Everyone knows that you can switch one currency to another for a given exchange rate, but few people realize that there are more complicated types of transactions on the forex market than just a simple swap.
Learning about the various options when it comes to forex transactions could be a huge advantage, as it will allow you to access a whole wealth of options that could make a big difference in helping you to make a profit, or avoid a loss.
Among the types of forex transactions that you should be aware of are:
1. Market Orders
Essentially, these transactions are the types of orders that you’re probably most familiar with. All that they involve is the transfer of one currency to another, using whatever the exchange rate at the time may be.
But you should be aware that no order is instantaneous. Between the time that you see an exchange rate, place a market order, and have it go through, there will undoubtedly be a gap of at least a few seconds.
During that time the market can fluctuate, and the exchange rate of your transaction will end up being the exchange rate at the time that the order goes through.
2. Limit Orders
On the whole, limit orders aren’t too hard to grasp. All that they entail is the purchase of currencies below market price or the sale of currencies above market price. So if you have a limit order to buy US$ when the exchange rate to Euros is 1.4, the minute it hits that exchange rate, you will buy that currency.
Because these orders are pre-placed, there is no risk of losing valuable seconds between the time that you see an exchange rate and the time that you place an order. Therefore, many advanced traders make good use of such orders.
3. Stop Orders
Similar to limit orders, but in reverse, stop orders are pretty much just orders to buy above the market rate, or sell below the market rate. Basically they are used to limit the losses that could be incurred by a big fluctuation that you didn’t expect.

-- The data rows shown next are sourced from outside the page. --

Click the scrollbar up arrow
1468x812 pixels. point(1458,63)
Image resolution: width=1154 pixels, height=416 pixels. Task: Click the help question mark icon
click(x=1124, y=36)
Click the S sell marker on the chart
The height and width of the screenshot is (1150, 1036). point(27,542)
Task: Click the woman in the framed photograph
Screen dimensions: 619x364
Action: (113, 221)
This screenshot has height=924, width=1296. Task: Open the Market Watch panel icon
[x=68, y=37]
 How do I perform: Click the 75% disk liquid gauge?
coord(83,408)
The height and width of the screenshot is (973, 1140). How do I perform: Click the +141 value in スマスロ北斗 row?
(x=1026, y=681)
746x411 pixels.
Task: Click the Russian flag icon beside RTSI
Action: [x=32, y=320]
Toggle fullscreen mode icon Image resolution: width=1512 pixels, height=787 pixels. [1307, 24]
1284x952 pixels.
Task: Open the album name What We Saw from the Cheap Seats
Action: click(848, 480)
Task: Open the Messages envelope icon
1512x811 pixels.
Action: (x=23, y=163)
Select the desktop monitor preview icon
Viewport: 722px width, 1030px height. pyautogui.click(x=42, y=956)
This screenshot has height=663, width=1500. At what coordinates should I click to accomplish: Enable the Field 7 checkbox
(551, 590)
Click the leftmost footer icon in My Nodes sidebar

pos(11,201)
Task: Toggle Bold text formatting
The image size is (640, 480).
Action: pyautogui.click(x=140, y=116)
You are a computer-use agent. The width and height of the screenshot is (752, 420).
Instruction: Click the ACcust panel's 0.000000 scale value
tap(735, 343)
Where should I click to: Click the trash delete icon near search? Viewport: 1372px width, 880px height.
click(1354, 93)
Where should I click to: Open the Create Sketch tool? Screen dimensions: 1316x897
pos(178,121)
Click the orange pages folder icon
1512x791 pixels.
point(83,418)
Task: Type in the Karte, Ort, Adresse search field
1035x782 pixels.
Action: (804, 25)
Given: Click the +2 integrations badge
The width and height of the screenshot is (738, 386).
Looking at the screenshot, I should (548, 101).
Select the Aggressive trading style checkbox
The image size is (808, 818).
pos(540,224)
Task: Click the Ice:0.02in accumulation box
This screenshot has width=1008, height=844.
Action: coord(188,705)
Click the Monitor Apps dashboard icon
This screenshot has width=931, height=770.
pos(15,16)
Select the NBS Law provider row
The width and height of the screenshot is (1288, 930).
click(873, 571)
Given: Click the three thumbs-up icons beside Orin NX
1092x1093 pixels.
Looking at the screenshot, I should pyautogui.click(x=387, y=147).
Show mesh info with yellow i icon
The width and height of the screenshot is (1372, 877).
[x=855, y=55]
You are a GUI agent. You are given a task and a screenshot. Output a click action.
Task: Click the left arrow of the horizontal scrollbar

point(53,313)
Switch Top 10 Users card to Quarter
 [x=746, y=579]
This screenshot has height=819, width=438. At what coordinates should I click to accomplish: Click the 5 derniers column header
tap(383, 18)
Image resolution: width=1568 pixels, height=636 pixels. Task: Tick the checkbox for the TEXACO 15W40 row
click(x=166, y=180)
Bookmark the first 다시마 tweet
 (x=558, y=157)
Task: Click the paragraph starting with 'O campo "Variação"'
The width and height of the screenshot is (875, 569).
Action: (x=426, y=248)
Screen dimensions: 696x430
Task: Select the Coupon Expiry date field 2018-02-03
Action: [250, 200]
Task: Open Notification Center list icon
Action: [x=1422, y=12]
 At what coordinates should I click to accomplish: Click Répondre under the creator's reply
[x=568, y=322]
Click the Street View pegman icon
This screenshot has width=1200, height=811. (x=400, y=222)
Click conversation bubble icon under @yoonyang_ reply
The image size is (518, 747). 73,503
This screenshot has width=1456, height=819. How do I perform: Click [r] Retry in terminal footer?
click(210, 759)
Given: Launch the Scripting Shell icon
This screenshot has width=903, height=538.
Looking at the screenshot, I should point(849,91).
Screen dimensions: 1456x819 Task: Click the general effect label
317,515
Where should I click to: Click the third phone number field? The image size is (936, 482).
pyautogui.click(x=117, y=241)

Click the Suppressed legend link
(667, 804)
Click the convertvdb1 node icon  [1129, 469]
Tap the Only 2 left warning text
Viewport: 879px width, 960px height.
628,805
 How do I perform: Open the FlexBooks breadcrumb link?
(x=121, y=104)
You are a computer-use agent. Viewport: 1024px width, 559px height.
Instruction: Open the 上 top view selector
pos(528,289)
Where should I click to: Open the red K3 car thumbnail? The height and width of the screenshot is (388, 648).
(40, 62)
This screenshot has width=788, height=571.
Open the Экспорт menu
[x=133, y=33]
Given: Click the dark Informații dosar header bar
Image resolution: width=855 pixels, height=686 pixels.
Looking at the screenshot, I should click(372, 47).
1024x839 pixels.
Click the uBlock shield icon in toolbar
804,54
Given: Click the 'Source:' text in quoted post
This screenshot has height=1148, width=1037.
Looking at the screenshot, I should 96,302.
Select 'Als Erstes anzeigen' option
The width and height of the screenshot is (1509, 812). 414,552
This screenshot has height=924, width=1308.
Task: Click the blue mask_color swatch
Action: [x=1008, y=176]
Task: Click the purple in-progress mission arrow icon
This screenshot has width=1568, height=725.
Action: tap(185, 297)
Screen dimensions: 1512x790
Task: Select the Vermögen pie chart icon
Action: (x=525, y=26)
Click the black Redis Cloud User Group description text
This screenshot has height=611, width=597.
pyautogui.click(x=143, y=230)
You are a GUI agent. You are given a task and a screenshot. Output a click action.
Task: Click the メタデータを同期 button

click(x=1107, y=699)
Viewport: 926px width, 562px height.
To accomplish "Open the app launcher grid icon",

So let’s just say you had bought US$ when its exchange rate with Euros was 1.4, and you had expected that rate to rise (so that you would profit). If instead of rising that rate fell, if you had a stop order to sell at 1.35, you could avoid making a big loss.
Savvy marketers use all of these three types of orders to control their forex investments. Naturally, the intricacies of these orders, especially the latter two, can take time to master, and so you should tread carefully when you first start off until you manage to come to grips with both.
Once you do though, you’ll find that you can make way more profits, and way less losses, than ever before!